Tasmar®
Indication
TASMAR® (tolcapone) is indicated as an adjunct to levodopa and carbidopa for the treatment of the signs and symptoms of idiopathic Parkinson’s disease.
Product Description
TASMAR® (tolcapone) is an adjunct oral medication that is used in combination with other Parkinson's medicines. It is used in combination with levodopa and carbidopa for patients with severe Parkinson's disease who are not responding satisfactorily to, or are not appropriate candidates for, other adjunct therapies.
TASMAR® is used when other Parkinson's medicines begin to wear off - that is, become less effective over time. When this happens, Parkinson's symptoms may occur or get worse throughout a day, before it is time for the next dose of medicine. TASMAR® helps to counteract this wearing off.
Most patients experience significant results from taking TASMAR®. The average TASMAR® patient has an increase in ON time, otherwise known as the time symptoms are controlled. In a 16-hour waking day, it increases ON time an average of 1.7-2.9 hours, and decreases OFF time anywhere from between 1.6 to 3.2 hours.
Product Availability
- United States
- Australia
- Brazil
- Czech Republic
- Poland
- Slovak Republic
Important Safety Information
TASMAR® SHOULD NOT BE USED BY PATIENTS UNTIL THERE HAS BEEN A COMPLETE DISCUSSION OF THE RISKS AND PATIENT HAS PROVIDED WRITTEN ACKNOWLEDGMENT THAT THE RISKS HAVE BEEN EXPLAINED (SEE PATIENT ACKNOWLEDGMENT OF RISKS SECTION).
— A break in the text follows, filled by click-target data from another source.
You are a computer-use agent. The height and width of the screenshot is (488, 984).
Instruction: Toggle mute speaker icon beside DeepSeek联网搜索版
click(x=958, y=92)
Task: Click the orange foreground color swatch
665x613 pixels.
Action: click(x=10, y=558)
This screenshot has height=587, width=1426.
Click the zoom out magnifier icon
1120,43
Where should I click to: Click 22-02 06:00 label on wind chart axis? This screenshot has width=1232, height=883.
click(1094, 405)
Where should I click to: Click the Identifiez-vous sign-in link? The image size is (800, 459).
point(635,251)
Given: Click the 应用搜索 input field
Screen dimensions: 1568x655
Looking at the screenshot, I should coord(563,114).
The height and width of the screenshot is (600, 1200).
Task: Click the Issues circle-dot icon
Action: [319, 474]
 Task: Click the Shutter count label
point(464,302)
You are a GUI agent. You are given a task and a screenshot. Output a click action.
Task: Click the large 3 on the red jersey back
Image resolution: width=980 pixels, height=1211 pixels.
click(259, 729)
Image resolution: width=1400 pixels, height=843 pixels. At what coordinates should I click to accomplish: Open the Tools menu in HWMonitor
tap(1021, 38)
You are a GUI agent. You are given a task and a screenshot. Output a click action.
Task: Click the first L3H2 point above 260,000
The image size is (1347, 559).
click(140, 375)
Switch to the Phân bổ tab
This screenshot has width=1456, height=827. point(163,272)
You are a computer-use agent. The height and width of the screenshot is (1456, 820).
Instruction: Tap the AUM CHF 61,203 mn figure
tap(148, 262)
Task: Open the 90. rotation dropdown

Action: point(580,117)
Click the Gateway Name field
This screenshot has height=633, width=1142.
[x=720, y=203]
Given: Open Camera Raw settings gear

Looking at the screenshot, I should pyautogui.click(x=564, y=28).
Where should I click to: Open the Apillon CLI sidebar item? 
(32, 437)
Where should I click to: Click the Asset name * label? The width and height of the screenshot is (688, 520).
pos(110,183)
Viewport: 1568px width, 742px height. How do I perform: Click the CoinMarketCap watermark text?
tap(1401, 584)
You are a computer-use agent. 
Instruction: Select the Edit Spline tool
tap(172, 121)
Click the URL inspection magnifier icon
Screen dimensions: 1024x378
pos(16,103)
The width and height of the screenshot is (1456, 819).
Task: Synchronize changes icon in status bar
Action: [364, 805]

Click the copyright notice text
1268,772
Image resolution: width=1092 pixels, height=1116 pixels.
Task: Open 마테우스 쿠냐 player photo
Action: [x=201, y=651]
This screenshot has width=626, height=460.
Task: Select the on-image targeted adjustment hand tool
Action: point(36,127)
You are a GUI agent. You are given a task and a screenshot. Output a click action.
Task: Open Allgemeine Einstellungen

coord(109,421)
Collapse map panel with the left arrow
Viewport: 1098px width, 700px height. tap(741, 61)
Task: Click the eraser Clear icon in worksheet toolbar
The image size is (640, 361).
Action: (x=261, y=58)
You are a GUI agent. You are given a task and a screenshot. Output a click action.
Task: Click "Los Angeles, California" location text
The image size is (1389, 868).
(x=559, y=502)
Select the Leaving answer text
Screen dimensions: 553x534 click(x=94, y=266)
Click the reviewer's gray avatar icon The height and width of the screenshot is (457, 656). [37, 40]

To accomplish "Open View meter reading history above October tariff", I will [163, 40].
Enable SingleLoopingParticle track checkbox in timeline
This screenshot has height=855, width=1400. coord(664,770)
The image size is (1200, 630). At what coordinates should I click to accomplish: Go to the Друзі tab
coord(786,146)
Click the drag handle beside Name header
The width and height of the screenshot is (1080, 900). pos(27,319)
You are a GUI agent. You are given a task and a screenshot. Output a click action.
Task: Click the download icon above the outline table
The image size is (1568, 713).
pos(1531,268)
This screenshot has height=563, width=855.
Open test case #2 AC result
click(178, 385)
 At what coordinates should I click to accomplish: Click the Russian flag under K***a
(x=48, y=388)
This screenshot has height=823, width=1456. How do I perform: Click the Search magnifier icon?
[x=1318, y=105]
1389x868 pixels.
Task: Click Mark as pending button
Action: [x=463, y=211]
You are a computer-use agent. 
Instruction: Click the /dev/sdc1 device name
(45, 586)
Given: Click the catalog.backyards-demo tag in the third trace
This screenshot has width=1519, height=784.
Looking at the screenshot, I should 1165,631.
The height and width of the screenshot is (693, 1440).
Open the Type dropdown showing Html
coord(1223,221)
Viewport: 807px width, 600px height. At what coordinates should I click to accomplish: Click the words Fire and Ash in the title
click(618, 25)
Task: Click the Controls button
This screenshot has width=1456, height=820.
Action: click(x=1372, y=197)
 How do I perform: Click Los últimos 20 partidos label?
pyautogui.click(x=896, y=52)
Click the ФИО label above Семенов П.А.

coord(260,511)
WARNING: Due to the risk of potentially fatal, acute fulminant liver failure, TASMAR® should ordinarily be used in patients with Parkinson's disease on levodopa/carbidopa who have symptom fluctuations and are not responding satisfactorily to or who are not appropriate candidates for other adjunctive therapies (see INDICATIONS and DOSAGE AND ADMINISTRATION).
TASMAR® should not be initiated in patients with clinical evidence of liver disease or
2 SGPT/ALT or SGOT/AST values >ULN and should be discontinued if substantial clinical benefit is not seen within 3 weeks.
Patients with severe dyskinesia or dystonia should be treated with caution (see PRECAUTIONS: Rhabdomyolysis).
Laboratory monitoring is recommended (see PRECAUTIONS: Laboratory Tests for the recommended schedule).
Liver monitoring may not prevent liver failure; however, early detection and immediate drug withdrawal are believed to enhance the likelihood of recovery. Patients should be advised to self-monitor for signs of liver disease. Discontinue TASMAR® if hepatic enzymes exceed 2 times (2X) ULN or patient exhibits signs of liver failure.
TASMAR® is contraindicated in patients with liver disease and in patients who were withdrawn from TASMAR® because of evidence of TASMAR®-induced hepatocellular injury or who have demonstrated hypersensitivity to the drug or its ingredients. TASMAR® is also contraindicated in patients with a history of non-traumatic rhabdomyolysis or hyperpyrexia and confusion possibly related to medication.
In clinical trials, adverse events reported at a frequency of >10% when TASMAR® was administered in combination with levodopa/carbidopa were dyskinesia, nausea, sleep disorder, dystonia, anorexia, diarrhea, somnolence, excessive dreaming, muscle cramps, orthostatic complaints, dizziness, headache, and confusion.
The majority of these effects are dopaminergic and may be reduced by decreasing the dose of levodopa; however, some may persist despite levodopa dosage adjustment.
Diarrhea was the adverse event that most commonly led to discontinuation.
Patients with severe renal impairment or severe dyskinesia or dystonia should be treated with caution.
The following notable dopaminergic effects occurred but infrequently led to the discontinuation of TASMAR® therapy: symptomatic hypotension (approximately 0.7% of patients withdrew); hallucinations (1.0% to 1.4%); dyskinesia (0.3% to 1.0%).
Cases of severe rhabdomyolysis have been reported; it is impossible to determine what role, if any, TASMAR® played in the pathogenesis. Rare cases of hyperpyrexia and confusion have been reported similar to those reported in association with dose reduction or abrupt withdrawal of other dopaminergic drugs. It is difficult to determine what role TASMAR® may have played. The postmarketing cases involved concomitant administration of several medications affecting brain monoaminergic and anticholinergic systems.
TASMAR® should not be given in conjunction with nonselective MAO inhibitors such as phenelzine and tranylcypromine. TASMAR® can be given concomitantly with a selective MAO-B inhibitor (eg, selegiline).
Patients should be advised not to drive a car or operate complex machinery until they have gained sufficient experience on TASMAR® to know how it affects them.